## Brief:
Reproduce the entries below verbatim, starting at the line that contains "Enable the P1.2 LED checkbox" and ending at the last line of the entries. Omit the pictures from your output.

-------

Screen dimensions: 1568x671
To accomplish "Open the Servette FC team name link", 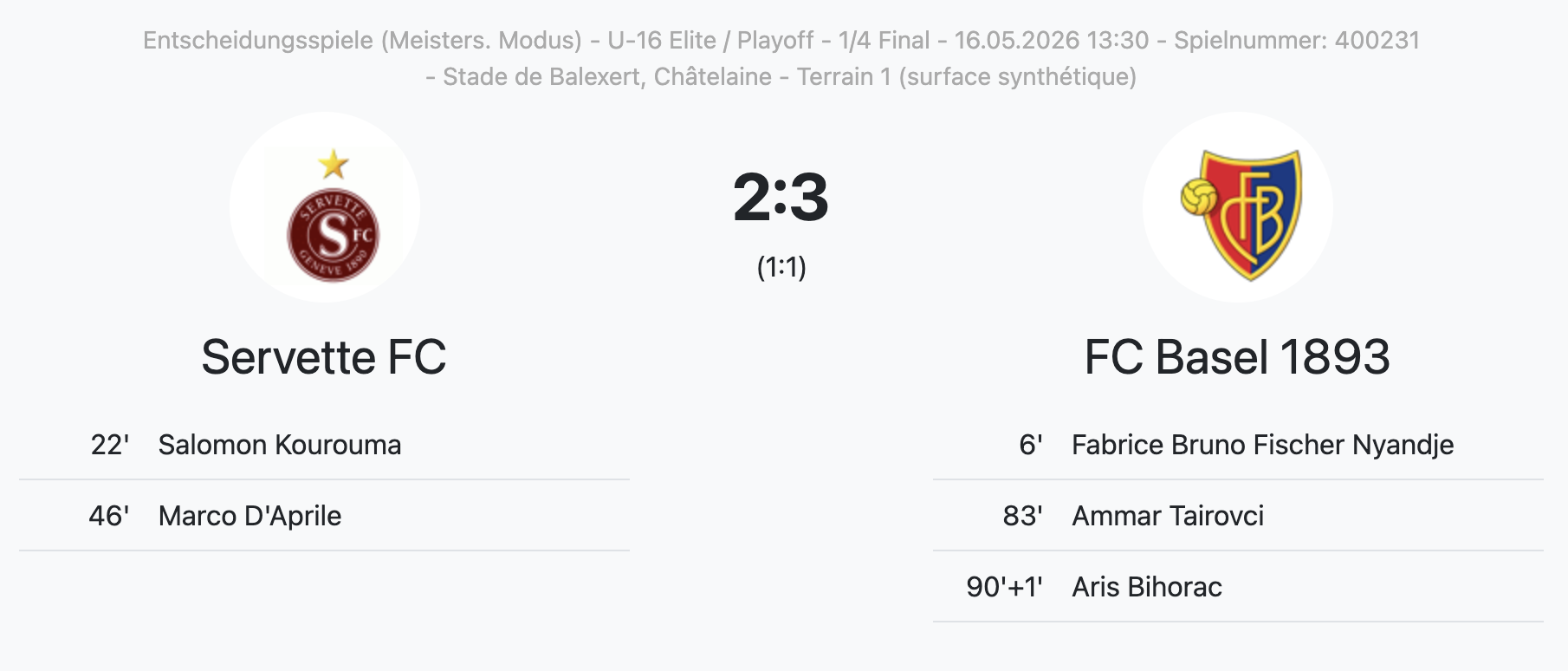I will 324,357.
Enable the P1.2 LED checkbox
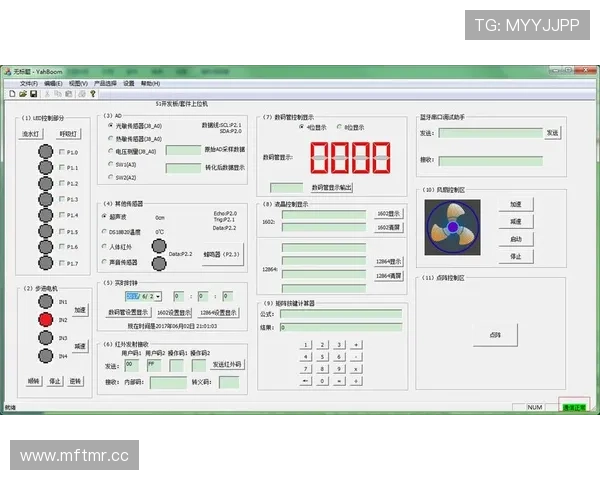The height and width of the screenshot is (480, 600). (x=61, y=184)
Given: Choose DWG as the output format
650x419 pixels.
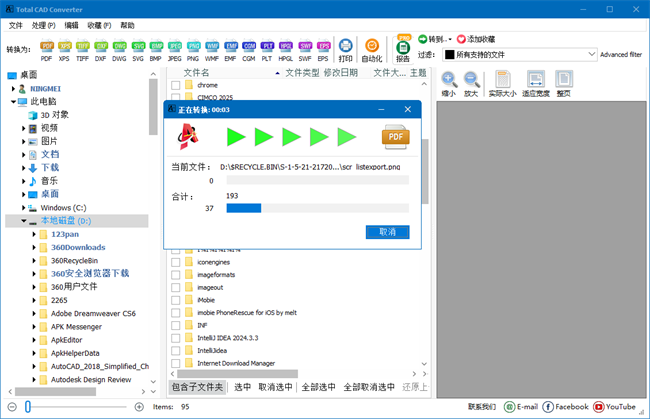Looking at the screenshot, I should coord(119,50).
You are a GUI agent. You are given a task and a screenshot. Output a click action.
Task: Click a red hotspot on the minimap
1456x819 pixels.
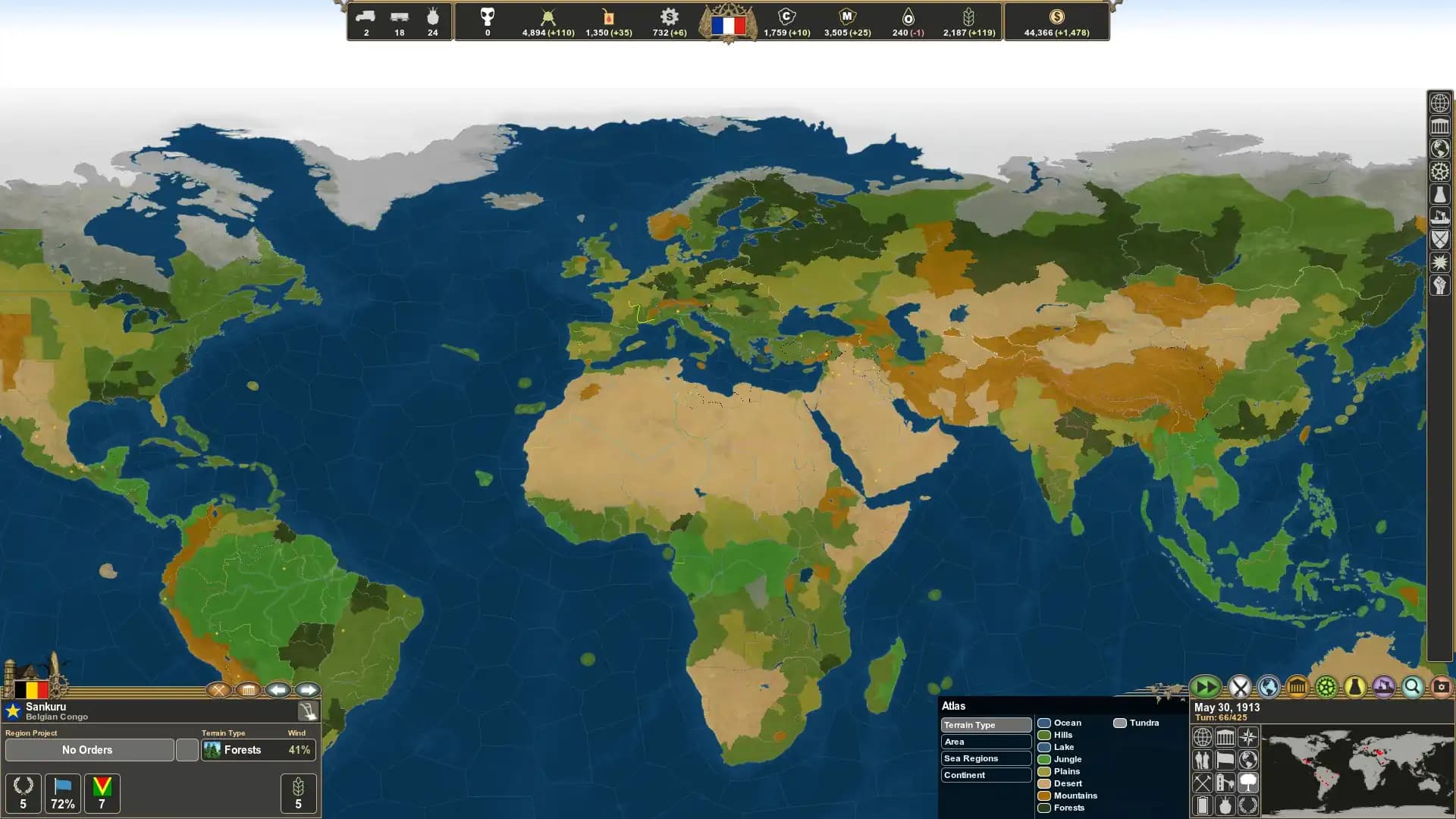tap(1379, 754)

-------

## Result:
Enable the P1.2 LED checkbox
The height and width of the screenshot is (480, 600). (x=61, y=184)
Given: Choose DWG as the output format
650x419 pixels.
Looking at the screenshot, I should coord(119,50).
You are a GUI agent. You are given a task and a screenshot. Output a click action.
Task: Click a red hotspot on the minimap
1456x819 pixels.
tap(1379, 754)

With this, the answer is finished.